Excerpted data:
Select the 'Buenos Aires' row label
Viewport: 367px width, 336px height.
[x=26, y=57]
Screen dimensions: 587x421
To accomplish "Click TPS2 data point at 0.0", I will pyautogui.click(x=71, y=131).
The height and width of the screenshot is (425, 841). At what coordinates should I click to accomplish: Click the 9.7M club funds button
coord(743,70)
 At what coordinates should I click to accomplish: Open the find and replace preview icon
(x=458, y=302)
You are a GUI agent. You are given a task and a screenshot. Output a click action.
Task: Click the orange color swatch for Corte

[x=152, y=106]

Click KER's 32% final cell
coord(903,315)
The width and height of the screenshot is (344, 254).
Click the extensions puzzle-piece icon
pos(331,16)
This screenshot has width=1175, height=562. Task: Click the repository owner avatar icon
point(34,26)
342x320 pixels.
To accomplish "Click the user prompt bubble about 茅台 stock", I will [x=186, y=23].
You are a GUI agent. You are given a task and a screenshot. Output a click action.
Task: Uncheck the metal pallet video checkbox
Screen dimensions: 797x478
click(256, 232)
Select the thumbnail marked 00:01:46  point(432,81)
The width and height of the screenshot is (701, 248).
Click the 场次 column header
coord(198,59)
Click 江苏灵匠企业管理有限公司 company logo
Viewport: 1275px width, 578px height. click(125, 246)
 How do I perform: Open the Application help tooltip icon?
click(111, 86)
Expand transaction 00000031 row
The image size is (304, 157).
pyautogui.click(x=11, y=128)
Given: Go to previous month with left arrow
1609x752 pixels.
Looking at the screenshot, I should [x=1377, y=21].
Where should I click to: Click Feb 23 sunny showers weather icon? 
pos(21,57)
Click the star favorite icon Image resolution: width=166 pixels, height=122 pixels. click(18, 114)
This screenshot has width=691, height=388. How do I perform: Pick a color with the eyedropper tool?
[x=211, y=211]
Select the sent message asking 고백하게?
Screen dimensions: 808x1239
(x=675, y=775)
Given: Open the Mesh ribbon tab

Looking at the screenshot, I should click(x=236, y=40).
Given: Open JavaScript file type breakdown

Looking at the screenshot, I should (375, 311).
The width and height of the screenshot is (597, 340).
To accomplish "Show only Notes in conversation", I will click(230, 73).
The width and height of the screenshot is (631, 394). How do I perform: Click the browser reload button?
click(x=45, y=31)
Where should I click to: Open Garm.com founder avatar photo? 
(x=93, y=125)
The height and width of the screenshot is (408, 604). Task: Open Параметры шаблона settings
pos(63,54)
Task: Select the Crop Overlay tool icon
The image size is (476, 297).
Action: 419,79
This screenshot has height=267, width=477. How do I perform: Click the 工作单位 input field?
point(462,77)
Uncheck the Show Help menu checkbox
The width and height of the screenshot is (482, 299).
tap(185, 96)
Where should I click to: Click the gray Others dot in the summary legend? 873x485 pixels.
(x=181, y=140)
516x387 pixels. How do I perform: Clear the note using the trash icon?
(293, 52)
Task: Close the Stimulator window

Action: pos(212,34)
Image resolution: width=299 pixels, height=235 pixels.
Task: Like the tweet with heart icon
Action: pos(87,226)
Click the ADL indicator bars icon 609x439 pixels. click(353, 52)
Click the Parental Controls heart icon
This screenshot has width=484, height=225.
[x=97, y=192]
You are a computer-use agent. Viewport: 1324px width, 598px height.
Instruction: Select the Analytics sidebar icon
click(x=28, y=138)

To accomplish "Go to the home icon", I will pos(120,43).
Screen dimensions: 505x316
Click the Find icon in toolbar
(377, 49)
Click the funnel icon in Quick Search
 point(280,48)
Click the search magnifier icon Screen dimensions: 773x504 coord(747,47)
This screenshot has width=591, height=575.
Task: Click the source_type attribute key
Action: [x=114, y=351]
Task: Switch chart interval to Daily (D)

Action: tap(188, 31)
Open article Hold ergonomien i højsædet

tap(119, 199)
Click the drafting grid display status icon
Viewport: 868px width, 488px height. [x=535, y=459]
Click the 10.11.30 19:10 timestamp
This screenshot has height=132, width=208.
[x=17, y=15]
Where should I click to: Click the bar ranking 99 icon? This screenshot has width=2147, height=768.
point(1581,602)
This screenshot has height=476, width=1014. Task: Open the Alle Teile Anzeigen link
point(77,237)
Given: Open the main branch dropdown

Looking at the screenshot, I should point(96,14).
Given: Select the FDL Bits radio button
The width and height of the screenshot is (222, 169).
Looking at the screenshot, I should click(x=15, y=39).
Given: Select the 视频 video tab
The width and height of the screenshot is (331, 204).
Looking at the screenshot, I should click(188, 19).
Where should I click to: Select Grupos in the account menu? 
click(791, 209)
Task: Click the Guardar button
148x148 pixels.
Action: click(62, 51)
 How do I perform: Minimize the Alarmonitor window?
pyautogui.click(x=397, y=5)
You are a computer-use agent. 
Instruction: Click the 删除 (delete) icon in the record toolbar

Assignment: Restate all entries above verbatim.

Expected answer:
Select the 'Buenos Aires' row label
Viewport: 367px width, 336px height.
[x=26, y=57]
Screen dimensions: 587x421
To accomplish "Click TPS2 data point at 0.0", I will pyautogui.click(x=71, y=131).
The height and width of the screenshot is (425, 841). At what coordinates should I click to accomplish: Click the 9.7M club funds button
coord(743,70)
 At what coordinates should I click to accomplish: Open the find and replace preview icon
(x=458, y=302)
You are a GUI agent. You are given a task and a screenshot. Output a click action.
Task: Click the orange color swatch for Corte

[x=152, y=106]

Click KER's 32% final cell
coord(903,315)
The width and height of the screenshot is (344, 254).
Click the extensions puzzle-piece icon
pos(331,16)
This screenshot has width=1175, height=562. Task: Click the repository owner avatar icon
point(34,26)
342x320 pixels.
To accomplish "Click the user prompt bubble about 茅台 stock", I will [x=186, y=23].
You are a GUI agent. You are given a task and a screenshot. Output a click action.
Task: Uncheck the metal pallet video checkbox
Screen dimensions: 797x478
click(256, 232)
Select the thumbnail marked 00:01:46  point(432,81)
The width and height of the screenshot is (701, 248).
Click the 场次 column header
coord(198,59)
Click 江苏灵匠企业管理有限公司 company logo
Viewport: 1275px width, 578px height. click(125, 246)
 How do I perform: Open the Application help tooltip icon?
click(111, 86)
Expand transaction 00000031 row
The image size is (304, 157).
pyautogui.click(x=11, y=128)
Given: Go to previous month with left arrow
1609x752 pixels.
Looking at the screenshot, I should [x=1377, y=21].
Where should I click to: Click Feb 23 sunny showers weather icon? 
pos(21,57)
Click the star favorite icon Image resolution: width=166 pixels, height=122 pixels. click(18, 114)
This screenshot has width=691, height=388. How do I perform: Pick a color with the eyedropper tool?
[x=211, y=211]
Select the sent message asking 고백하게?
Screen dimensions: 808x1239
(x=675, y=775)
Given: Open the Mesh ribbon tab

Looking at the screenshot, I should click(x=236, y=40).
Given: Open JavaScript file type breakdown

Looking at the screenshot, I should (375, 311).
The width and height of the screenshot is (597, 340).
To accomplish "Show only Notes in conversation", I will click(230, 73).
The width and height of the screenshot is (631, 394). How do I perform: Click the browser reload button?
click(x=45, y=31)
Where should I click to: Open Garm.com founder avatar photo? 
(x=93, y=125)
The height and width of the screenshot is (408, 604). Task: Open Параметры шаблона settings
pos(63,54)
Task: Select the Crop Overlay tool icon
The image size is (476, 297).
Action: 419,79
This screenshot has height=267, width=477. How do I perform: Click the 工作单位 input field?
point(462,77)
Uncheck the Show Help menu checkbox
The width and height of the screenshot is (482, 299).
tap(185, 96)
Where should I click to: Click the gray Others dot in the summary legend? 873x485 pixels.
(x=181, y=140)
516x387 pixels. How do I perform: Clear the note using the trash icon?
(293, 52)
Task: Close the Stimulator window

Action: pos(212,34)
Image resolution: width=299 pixels, height=235 pixels.
Task: Like the tweet with heart icon
Action: pos(87,226)
Click the ADL indicator bars icon 609x439 pixels. click(353, 52)
Click the Parental Controls heart icon
This screenshot has width=484, height=225.
[x=97, y=192]
You are a computer-use agent. Viewport: 1324px width, 598px height.
Instruction: Select the Analytics sidebar icon
click(x=28, y=138)

To accomplish "Go to the home icon", I will pos(120,43).
Screen dimensions: 505x316
Click the Find icon in toolbar
(377, 49)
Click the funnel icon in Quick Search
 point(280,48)
Click the search magnifier icon Screen dimensions: 773x504 coord(747,47)
This screenshot has width=591, height=575.
Task: Click the source_type attribute key
Action: [x=114, y=351]
Task: Switch chart interval to Daily (D)

Action: tap(188, 31)
Open article Hold ergonomien i højsædet

tap(119, 199)
Click the drafting grid display status icon
Viewport: 868px width, 488px height. [x=535, y=459]
Click the 10.11.30 19:10 timestamp
This screenshot has height=132, width=208.
[x=17, y=15]
Where should I click to: Click the bar ranking 99 icon? This screenshot has width=2147, height=768.
point(1581,602)
This screenshot has height=476, width=1014. Task: Open the Alle Teile Anzeigen link
point(77,237)
Given: Open the main branch dropdown

Looking at the screenshot, I should point(96,14).
Given: Select the FDL Bits radio button
The width and height of the screenshot is (222, 169).
Looking at the screenshot, I should click(x=15, y=39).
Given: Select the 视频 video tab
The width and height of the screenshot is (331, 204).
Looking at the screenshot, I should click(188, 19).
Where should I click to: Select Grupos in the account menu? 
click(791, 209)
Task: Click the Guardar button
148x148 pixels.
Action: click(62, 51)
 How do I perform: Minimize the Alarmonitor window?
pyautogui.click(x=397, y=5)
You are a computer-use agent. 
Instruction: Click the 删除 (delete) icon in the record toolbar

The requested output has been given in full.